“But what should induce Catherine to do this?”
“Michel was her husband, and she had forsaken him to come to Odessa and marry again. One night, fifteen years ago, she saw Michel, who had come to seek her. She slipped hastily into her house, and Michel, who thought she had not seen him, lay down at her door to watch; but he fell asleep, and then Luck burnt out his eyes, and carried him to a distance.”
“And is it Michel who has told you this?”
“Yes: he came, very pale, and covered with blood; and he took me by the hand and showed me all this with his fingers.”
Upon this, Luck and Catherine were arrested; and it was ascertained that she had actually been married to Michel in the year 1819, at Kherson.
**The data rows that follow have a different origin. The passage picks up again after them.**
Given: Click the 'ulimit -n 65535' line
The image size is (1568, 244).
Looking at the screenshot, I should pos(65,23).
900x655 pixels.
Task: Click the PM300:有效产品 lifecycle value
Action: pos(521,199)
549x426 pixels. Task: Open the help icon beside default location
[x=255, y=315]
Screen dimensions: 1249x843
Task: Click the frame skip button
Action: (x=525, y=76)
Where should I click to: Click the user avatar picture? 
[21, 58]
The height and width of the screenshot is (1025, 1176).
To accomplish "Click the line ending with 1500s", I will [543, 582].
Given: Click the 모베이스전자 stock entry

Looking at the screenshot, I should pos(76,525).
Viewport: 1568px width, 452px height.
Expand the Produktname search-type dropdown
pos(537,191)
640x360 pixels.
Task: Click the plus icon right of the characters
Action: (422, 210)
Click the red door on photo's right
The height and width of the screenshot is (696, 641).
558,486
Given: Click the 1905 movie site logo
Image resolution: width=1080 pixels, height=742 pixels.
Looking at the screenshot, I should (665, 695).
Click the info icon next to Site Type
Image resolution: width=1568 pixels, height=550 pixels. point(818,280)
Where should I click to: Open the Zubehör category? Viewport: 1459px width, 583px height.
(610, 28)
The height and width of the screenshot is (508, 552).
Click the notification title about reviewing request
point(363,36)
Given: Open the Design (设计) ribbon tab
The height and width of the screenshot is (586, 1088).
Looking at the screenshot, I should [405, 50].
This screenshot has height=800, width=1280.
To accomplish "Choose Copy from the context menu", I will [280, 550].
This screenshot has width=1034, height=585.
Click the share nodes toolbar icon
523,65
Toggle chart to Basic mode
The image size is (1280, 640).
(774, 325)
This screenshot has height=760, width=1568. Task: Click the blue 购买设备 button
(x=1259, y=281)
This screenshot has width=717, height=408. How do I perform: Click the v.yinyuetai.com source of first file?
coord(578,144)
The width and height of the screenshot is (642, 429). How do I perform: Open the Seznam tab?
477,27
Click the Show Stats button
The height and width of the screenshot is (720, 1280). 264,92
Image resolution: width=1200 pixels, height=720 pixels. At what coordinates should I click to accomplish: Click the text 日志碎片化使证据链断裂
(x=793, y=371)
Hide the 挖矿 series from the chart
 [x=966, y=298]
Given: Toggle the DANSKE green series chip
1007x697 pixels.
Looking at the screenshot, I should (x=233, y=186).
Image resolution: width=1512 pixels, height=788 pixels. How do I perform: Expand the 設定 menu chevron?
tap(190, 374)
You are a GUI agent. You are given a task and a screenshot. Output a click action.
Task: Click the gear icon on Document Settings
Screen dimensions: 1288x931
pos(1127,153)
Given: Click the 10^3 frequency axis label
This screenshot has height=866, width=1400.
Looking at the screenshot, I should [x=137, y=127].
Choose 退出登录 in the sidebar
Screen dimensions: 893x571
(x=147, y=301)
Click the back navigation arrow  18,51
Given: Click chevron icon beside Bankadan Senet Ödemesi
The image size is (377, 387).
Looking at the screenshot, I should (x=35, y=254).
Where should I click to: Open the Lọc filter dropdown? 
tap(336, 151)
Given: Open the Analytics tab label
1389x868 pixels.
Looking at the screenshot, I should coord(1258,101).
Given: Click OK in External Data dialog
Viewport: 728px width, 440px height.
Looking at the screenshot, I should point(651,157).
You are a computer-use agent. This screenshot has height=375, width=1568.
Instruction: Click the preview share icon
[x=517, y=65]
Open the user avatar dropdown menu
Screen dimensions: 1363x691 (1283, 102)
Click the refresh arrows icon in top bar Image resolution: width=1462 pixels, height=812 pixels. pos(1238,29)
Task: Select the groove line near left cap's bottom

They at first denied the accusation, but Powleska insisted, and they subsequently confessed the crime. When they communicated the circumstances of the confession to Powleska, she said, “I was told it last night.”
This affair naturally excited great interest, and people all round the neighborhood hastened into the city to learn the sentence.
CHAPTER VI.
DOUBLE-DREAMING AND TRANCE.
Among the phenomena of the dream-life which we have to consider, that of double-dreaming forms a very curious department. A somewhat natural introduction to this subject may be found in the cases above-recorded, of Professor Herder and Mr. S——, of Edinburgh, who appear, in their sleep, to have received so lively an impression of those earnest wishes of their dying friends to see them, that they found themselves irresistibly impelled to obey the spiritual summons. These two cases occurred to men engaged in active daily life, and in normal physical conditions, on which account I particularly refer to them here, although many similar ones might be adduced.